--- YOUR TASK ---
Every line containing "showing" should be identified and copied from the data below.
=== SOURCE INFORMATION ===
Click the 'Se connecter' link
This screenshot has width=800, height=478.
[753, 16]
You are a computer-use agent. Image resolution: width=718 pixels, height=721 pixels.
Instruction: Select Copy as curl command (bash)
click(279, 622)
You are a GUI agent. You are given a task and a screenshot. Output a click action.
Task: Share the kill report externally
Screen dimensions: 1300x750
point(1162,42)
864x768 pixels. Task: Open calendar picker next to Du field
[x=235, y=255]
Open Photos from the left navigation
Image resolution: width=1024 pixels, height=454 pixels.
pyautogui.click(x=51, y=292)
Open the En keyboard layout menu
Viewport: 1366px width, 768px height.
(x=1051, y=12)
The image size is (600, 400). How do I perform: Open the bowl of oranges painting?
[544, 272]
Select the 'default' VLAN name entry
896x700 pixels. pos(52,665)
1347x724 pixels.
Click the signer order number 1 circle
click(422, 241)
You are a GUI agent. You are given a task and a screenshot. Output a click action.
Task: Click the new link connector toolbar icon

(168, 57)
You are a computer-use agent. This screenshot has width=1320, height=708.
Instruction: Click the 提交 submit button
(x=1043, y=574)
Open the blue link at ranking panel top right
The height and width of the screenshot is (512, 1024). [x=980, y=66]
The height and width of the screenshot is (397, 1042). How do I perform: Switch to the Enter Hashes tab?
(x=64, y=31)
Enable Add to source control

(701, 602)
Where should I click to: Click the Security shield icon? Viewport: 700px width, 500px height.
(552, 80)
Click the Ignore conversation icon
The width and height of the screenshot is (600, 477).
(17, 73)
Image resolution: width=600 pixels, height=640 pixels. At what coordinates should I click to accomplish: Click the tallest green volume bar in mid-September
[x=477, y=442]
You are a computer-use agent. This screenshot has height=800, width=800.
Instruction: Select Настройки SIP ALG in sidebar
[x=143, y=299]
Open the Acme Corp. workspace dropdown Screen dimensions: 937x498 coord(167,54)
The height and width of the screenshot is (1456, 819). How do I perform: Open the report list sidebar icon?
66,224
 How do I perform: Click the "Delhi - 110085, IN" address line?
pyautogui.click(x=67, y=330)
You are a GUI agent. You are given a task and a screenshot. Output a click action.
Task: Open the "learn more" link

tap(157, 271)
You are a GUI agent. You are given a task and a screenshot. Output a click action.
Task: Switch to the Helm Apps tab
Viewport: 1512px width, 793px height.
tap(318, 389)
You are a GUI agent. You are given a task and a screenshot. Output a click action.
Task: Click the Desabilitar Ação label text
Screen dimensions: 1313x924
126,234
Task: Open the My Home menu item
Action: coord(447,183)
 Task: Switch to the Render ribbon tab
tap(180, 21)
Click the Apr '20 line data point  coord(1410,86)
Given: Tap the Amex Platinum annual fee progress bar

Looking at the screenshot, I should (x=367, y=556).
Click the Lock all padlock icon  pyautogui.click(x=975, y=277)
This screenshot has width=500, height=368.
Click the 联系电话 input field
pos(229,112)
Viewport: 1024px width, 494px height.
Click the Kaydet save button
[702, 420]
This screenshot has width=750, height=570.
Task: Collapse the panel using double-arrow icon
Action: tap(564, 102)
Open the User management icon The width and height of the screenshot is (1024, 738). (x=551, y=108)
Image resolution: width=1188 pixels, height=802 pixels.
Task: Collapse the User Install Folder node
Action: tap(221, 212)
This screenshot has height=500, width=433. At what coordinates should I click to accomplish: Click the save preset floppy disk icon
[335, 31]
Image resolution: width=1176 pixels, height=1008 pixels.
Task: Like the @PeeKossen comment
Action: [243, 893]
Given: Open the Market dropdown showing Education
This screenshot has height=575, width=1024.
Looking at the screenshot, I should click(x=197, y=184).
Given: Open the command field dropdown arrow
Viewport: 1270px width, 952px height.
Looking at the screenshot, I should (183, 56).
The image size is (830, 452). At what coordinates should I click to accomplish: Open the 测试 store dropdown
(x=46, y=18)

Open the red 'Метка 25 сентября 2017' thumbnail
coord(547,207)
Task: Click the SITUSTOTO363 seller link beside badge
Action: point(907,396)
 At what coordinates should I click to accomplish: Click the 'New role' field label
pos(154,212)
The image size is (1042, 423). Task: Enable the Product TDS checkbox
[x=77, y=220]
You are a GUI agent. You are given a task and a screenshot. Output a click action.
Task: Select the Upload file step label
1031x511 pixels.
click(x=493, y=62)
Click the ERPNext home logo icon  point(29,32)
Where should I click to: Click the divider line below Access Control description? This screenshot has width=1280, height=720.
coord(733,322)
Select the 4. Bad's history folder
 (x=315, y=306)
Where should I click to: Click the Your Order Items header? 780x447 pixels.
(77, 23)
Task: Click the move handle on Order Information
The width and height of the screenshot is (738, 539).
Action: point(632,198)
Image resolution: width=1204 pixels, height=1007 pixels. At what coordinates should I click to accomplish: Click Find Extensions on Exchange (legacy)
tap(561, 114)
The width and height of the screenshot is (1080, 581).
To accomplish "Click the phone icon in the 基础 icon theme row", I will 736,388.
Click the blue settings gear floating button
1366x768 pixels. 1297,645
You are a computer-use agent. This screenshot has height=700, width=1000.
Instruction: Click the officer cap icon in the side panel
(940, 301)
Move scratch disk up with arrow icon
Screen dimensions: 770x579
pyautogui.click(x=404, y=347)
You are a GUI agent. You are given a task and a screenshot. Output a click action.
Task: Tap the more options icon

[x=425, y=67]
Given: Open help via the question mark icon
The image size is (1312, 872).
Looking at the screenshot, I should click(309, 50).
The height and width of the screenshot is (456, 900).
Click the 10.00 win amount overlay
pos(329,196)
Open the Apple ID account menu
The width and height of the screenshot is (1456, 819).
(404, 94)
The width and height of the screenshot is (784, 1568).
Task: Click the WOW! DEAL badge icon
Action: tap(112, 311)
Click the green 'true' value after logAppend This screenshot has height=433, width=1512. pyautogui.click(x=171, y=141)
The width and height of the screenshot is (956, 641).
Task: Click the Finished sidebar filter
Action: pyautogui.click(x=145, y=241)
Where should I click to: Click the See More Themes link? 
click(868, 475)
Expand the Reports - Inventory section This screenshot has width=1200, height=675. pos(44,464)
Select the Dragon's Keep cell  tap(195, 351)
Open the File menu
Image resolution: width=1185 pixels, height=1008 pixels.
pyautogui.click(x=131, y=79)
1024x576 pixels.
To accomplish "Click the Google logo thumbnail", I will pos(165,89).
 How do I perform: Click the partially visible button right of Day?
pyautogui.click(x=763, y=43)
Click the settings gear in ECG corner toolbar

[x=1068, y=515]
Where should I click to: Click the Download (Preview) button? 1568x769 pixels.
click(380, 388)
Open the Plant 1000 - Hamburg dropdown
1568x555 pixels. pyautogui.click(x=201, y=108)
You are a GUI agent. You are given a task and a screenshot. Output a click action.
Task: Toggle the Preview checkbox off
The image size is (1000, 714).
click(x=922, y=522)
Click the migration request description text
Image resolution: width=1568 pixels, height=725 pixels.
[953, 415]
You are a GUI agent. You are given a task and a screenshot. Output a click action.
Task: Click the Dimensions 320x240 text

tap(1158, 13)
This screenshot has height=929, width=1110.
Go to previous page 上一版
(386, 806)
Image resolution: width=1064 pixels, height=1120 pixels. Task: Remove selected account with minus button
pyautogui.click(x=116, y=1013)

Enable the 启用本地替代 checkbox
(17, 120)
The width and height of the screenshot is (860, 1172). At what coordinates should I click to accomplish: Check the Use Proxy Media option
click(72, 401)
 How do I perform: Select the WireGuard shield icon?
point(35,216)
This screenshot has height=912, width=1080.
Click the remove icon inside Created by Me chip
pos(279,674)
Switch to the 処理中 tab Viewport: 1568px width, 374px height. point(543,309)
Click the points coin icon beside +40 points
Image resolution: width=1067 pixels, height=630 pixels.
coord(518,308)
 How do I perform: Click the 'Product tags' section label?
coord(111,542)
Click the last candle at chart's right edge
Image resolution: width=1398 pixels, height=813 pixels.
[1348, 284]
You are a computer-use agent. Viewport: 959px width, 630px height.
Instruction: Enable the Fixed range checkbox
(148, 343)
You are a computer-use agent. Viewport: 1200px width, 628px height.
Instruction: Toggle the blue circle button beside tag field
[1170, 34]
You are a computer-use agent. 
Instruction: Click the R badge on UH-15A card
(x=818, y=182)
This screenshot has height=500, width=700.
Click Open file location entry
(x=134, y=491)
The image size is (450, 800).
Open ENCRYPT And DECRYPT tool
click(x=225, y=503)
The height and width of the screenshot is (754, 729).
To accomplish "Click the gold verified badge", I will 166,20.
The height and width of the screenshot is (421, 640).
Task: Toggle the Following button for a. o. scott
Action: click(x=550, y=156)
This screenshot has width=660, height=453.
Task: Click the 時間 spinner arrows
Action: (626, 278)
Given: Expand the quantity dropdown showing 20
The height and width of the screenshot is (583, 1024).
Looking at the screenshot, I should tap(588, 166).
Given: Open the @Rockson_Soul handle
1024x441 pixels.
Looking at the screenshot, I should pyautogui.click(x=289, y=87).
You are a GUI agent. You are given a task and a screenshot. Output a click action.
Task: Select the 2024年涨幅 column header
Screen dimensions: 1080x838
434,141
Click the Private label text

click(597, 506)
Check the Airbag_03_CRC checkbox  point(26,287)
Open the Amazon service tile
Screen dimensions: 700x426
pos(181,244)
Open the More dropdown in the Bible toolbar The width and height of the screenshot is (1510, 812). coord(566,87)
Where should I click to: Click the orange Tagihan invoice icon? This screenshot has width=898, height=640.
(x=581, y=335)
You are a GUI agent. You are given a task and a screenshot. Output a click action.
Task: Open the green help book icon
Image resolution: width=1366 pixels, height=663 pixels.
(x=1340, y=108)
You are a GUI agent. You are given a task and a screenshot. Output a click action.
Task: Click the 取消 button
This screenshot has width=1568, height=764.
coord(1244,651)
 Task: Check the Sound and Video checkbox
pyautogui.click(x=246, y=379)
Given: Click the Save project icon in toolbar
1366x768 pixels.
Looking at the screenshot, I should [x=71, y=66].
===
--- EXERCISE RESPONSE ---
Given: Open the Market dropdown showing Education
Given: Expand the quantity dropdown showing 20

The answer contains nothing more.